Second-order effects are the structural consequences that follow from AI adoption: eroding headcount-based moats, compressed pricing power as unit costs fall, thinning middle management layers, and accelerating competitive clock speeds. These ripple through an entire industry rather than just the company deploying the tool.

How does AI change competitive moats?

AI commoditizes execution speed and reduces the advantage of operational scale. Moats now form around proprietary data, embedded workflows, and switching costs built into customer processes β€” not around team size or feature breadth. Companies that built defensibility on headcount or process complexity are the most exposed.

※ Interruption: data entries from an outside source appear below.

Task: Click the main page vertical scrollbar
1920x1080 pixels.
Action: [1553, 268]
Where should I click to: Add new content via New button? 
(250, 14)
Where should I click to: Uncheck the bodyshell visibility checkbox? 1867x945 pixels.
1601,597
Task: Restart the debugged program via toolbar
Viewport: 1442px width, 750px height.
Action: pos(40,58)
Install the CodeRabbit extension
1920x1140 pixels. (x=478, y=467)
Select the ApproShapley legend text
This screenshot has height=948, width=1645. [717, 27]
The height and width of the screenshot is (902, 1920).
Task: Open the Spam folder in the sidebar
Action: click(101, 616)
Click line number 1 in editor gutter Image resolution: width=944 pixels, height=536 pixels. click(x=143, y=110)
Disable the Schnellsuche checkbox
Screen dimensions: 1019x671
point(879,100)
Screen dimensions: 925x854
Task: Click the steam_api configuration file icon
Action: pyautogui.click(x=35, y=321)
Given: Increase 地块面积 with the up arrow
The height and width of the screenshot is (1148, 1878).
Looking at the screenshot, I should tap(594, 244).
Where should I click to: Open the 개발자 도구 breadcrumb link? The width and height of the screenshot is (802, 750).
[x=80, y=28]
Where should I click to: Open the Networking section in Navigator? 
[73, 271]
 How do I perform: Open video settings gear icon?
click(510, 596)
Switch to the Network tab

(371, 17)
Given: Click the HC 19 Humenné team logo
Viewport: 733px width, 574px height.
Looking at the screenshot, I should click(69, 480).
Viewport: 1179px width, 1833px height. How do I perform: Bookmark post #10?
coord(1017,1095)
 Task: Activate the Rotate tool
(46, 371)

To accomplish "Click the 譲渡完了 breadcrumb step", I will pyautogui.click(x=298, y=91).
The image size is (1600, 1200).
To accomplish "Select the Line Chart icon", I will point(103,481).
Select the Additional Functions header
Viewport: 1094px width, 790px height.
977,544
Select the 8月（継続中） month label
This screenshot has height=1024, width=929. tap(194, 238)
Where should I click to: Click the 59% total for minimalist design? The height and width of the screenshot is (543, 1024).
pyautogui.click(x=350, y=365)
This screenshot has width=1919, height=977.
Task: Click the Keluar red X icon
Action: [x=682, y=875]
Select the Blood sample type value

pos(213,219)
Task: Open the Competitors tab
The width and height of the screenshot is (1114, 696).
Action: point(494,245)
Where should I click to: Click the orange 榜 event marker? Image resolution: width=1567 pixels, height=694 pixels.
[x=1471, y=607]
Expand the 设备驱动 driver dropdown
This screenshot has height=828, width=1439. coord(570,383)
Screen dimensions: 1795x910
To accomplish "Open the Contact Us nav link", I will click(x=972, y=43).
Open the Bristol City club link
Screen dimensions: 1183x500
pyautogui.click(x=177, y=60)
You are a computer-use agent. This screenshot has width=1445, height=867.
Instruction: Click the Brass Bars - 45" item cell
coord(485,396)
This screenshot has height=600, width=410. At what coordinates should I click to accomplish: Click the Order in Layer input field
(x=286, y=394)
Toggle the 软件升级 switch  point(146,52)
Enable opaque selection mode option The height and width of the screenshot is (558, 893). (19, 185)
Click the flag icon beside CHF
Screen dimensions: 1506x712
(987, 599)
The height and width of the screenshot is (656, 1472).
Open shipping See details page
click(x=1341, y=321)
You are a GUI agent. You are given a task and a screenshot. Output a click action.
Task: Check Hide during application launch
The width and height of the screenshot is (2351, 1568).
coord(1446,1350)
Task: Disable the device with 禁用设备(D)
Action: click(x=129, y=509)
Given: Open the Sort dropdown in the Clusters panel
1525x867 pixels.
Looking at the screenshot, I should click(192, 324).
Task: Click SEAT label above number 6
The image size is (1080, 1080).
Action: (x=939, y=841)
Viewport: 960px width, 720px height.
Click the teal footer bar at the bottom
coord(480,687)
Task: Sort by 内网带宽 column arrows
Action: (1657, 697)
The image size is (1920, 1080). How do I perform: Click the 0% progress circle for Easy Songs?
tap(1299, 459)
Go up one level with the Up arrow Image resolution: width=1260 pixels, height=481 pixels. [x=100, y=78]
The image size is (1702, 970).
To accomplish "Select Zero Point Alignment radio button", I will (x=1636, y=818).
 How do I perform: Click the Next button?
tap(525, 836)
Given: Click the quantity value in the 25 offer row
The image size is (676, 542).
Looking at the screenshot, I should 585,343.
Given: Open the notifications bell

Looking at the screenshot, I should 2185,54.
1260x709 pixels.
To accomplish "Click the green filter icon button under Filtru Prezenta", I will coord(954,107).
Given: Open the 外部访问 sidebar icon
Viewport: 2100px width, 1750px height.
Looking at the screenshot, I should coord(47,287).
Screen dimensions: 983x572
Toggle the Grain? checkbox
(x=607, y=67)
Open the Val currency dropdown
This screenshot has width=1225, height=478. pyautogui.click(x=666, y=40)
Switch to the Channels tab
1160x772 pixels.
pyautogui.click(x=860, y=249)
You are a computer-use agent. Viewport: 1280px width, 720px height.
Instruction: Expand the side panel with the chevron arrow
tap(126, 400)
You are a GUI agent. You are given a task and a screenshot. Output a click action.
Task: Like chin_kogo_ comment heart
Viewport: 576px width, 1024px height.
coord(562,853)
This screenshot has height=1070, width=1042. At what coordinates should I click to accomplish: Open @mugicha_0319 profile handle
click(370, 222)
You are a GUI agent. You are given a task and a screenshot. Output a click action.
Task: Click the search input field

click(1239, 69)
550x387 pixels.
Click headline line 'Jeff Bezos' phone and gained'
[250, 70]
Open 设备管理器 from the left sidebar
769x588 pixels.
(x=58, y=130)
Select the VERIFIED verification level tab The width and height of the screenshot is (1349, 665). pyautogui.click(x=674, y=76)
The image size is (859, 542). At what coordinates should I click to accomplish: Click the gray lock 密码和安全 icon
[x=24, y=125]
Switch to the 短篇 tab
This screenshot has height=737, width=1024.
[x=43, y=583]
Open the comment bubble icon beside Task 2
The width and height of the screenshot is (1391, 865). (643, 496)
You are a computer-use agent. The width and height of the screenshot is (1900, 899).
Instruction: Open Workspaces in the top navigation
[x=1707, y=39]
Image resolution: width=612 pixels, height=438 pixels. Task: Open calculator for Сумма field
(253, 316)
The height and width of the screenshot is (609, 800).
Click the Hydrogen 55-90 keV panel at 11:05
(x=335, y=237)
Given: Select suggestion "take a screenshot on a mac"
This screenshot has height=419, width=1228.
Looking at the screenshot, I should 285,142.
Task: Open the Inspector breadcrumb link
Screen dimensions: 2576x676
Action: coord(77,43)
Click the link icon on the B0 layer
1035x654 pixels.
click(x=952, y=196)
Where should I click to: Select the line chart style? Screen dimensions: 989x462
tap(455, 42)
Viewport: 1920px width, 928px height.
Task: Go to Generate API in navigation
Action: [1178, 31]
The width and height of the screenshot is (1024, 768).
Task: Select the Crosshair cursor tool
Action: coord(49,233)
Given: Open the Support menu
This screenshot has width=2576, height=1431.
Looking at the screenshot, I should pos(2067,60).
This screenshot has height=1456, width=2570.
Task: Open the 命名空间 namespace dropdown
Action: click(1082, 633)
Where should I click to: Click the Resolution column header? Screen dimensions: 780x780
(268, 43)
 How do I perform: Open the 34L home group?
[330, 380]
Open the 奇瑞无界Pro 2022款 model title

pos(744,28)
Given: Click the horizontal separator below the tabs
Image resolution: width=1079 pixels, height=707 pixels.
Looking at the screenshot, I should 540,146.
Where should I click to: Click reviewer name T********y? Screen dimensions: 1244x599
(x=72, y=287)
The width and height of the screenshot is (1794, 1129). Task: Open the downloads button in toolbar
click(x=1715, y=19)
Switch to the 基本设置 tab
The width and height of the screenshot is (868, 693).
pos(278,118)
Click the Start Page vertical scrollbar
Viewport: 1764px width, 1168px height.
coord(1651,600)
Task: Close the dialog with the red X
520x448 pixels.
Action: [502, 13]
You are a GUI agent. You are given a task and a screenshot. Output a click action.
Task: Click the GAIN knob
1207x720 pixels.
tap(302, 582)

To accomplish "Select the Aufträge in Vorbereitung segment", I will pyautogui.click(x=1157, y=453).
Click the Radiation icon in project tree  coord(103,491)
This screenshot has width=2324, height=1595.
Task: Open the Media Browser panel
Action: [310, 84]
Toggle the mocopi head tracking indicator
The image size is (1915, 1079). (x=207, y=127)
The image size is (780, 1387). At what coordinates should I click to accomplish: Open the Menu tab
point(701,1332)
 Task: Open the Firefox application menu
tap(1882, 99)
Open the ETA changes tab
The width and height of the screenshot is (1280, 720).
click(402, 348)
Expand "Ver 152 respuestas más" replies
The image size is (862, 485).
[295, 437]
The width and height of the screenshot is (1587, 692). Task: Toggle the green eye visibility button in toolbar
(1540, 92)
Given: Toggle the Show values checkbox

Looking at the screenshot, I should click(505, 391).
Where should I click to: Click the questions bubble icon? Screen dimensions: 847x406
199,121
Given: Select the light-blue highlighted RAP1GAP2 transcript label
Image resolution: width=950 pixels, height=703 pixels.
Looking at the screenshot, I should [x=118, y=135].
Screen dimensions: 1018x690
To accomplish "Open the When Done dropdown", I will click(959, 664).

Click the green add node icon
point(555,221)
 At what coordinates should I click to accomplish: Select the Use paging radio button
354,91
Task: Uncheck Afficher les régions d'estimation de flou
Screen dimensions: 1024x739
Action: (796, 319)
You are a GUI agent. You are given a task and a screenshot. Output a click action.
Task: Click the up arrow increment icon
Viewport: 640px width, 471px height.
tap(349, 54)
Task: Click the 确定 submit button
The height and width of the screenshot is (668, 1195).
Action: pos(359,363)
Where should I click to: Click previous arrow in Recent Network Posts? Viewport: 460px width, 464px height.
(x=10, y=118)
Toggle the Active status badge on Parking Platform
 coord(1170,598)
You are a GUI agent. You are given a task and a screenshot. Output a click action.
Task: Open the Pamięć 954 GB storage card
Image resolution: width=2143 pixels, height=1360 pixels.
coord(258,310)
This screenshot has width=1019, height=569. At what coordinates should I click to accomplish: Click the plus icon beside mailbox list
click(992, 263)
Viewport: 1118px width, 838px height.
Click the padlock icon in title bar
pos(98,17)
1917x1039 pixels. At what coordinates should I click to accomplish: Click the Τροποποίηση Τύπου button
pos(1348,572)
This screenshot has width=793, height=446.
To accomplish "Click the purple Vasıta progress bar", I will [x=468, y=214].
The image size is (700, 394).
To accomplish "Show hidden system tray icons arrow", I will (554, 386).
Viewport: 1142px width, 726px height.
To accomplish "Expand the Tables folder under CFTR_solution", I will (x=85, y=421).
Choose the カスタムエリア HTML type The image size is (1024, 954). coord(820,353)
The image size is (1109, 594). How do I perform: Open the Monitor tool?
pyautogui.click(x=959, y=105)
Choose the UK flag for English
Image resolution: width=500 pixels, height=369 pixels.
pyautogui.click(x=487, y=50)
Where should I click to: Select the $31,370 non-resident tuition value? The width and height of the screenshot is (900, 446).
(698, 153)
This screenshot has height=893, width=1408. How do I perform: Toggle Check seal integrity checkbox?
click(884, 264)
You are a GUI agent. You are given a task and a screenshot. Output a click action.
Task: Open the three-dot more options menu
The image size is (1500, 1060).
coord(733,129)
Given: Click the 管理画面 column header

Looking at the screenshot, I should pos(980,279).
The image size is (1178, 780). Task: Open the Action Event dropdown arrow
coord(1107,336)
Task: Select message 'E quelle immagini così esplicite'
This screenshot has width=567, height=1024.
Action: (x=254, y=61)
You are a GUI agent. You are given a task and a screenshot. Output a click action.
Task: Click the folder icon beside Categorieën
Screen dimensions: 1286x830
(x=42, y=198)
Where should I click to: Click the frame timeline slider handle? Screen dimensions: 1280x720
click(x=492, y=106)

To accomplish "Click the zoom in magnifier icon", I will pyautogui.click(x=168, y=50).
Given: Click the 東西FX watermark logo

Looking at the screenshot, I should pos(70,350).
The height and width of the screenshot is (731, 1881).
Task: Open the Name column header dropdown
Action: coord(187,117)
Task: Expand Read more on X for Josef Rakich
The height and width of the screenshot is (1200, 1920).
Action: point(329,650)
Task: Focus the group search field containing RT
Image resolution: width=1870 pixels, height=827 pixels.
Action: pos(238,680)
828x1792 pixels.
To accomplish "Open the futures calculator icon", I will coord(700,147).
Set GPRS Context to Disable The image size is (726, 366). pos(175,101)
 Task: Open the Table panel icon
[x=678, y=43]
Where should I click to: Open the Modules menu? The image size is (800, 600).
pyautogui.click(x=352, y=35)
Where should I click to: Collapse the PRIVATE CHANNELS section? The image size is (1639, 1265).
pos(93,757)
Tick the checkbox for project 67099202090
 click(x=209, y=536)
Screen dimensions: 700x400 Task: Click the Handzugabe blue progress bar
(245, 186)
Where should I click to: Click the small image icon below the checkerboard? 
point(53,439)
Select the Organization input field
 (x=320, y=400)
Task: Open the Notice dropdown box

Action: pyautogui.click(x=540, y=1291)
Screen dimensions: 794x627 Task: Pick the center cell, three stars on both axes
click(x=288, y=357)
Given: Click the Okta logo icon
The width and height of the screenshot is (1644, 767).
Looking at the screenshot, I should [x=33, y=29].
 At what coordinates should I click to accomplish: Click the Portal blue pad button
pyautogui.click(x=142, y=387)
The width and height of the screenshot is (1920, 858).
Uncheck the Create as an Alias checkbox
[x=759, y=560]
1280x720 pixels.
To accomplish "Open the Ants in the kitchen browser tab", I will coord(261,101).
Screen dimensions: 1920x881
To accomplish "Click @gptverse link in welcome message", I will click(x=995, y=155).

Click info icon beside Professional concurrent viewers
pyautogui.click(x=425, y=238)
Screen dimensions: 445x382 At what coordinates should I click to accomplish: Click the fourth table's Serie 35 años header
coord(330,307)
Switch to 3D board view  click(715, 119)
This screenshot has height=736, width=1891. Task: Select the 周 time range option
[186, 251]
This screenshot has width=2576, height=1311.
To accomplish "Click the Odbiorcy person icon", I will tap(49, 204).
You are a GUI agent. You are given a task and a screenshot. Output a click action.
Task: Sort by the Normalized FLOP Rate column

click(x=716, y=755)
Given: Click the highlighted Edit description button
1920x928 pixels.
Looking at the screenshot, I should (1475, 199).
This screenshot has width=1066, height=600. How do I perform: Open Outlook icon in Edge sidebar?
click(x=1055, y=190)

Will AI eliminate middle management?

Not entirely, but the coordination role that defines most middle management is being automated. AI systems can synthesize information, route decisions, and track execution across teams without a human layer. The managers who survive will be the ones who own judgment calls and relationships, not the ones who own information flow.

How should startups think about pricing in an AI-driven market?

When AI drives marginal costs to near zero, value-based pricing becomes the only defensible approach β€” but customers will increasingly benchmark against AI-native competitors with lower cost structures. Founders need to price on outcomes and lock-in, not on time or seats, before the floor drops out.